Dustin Ford has lunch on his mind.
“You’ve got to have a tomato on a cheeseburger.”
But not long ago Dustin was eating his burgers without tomatoes.
“I got scared of buying tomatoes from anywhere.”
The Food and Drug Association named tomatoes as a possible source of the salmonella outbreak. Days into the scare the FDA said Florida tomatoes were okay.
Despite being placed on the safe-to-eat list, people bought other produce instead, and millions of Florida tomatoes rotted on the vine.
Terry McElroy a spokesman for Florida’s Department of Administration says in some cases farmers were losing money by harvesting crops.
“It’s cost effective, as unbelievable as it sounds, to let them rot on the vine, instead to spend six or eight dollars a box to pick them, pack them, ship them, if you’re not going to have a buyer.”

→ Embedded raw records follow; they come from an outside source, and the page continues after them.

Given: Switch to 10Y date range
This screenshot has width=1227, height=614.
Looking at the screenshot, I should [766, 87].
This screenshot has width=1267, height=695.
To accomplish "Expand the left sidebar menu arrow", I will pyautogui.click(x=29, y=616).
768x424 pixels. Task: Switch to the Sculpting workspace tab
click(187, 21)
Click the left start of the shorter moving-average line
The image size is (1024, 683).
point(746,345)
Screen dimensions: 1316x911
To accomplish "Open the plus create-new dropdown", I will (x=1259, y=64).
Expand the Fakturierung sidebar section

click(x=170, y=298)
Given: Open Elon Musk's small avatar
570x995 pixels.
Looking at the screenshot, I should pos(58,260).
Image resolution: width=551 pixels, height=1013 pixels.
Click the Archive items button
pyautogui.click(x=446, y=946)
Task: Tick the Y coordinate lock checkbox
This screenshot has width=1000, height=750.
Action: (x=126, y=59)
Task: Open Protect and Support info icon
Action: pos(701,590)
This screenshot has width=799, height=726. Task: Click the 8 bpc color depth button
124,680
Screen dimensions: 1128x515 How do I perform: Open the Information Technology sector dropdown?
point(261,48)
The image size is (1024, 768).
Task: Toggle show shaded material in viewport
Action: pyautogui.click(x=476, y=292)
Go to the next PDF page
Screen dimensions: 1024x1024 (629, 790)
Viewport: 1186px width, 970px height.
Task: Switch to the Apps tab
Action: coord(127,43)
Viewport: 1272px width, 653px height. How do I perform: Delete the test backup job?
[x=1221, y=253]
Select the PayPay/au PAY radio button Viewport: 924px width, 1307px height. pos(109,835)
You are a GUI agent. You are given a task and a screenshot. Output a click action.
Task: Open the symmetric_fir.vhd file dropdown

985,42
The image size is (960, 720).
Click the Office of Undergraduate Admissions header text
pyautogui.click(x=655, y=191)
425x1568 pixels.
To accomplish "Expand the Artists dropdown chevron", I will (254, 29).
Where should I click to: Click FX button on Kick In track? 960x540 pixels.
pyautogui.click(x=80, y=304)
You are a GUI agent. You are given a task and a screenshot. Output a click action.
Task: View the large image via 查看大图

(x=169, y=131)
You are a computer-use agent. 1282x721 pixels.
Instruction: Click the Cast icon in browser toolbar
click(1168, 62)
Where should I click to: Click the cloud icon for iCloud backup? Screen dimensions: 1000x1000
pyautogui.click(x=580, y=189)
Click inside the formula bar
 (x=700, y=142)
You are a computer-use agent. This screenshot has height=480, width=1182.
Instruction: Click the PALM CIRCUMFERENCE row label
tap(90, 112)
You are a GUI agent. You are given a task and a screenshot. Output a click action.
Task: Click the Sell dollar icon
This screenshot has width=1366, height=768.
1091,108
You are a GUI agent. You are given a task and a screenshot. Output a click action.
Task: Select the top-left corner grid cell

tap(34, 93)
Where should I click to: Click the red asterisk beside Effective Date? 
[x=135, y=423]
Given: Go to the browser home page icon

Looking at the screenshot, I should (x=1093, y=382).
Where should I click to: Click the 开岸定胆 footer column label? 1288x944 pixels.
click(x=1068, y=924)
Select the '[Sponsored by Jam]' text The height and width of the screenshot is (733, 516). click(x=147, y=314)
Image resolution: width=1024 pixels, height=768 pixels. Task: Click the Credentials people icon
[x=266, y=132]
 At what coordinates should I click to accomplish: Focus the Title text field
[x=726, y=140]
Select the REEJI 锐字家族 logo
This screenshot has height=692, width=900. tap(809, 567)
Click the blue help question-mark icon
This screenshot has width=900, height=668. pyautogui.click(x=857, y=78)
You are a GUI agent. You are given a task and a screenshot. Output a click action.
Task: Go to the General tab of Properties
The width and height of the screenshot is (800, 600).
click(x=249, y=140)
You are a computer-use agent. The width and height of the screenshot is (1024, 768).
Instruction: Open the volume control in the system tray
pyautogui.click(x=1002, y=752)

Tomato farmer and packaging plant operator Graves Williams says farmers at his plant lost more than 12 million dollars.
“We couldn’t give them away.”
Williams is calculating his losses. He’ll give his findings to US lawmakers who will ask Congress to compensate Florida’s farmers who says they got a raw deal.
“I’m used to hurricanes, I’m used to pests. I never thought the federal Government would be the pest that put me out of business.”
Williams fears if something isn’t done, some farmers will have to sell their land.
US Congressman Allen Boyd will meet with the Florida Commissioner of Agriculture and tomato farmers Monday.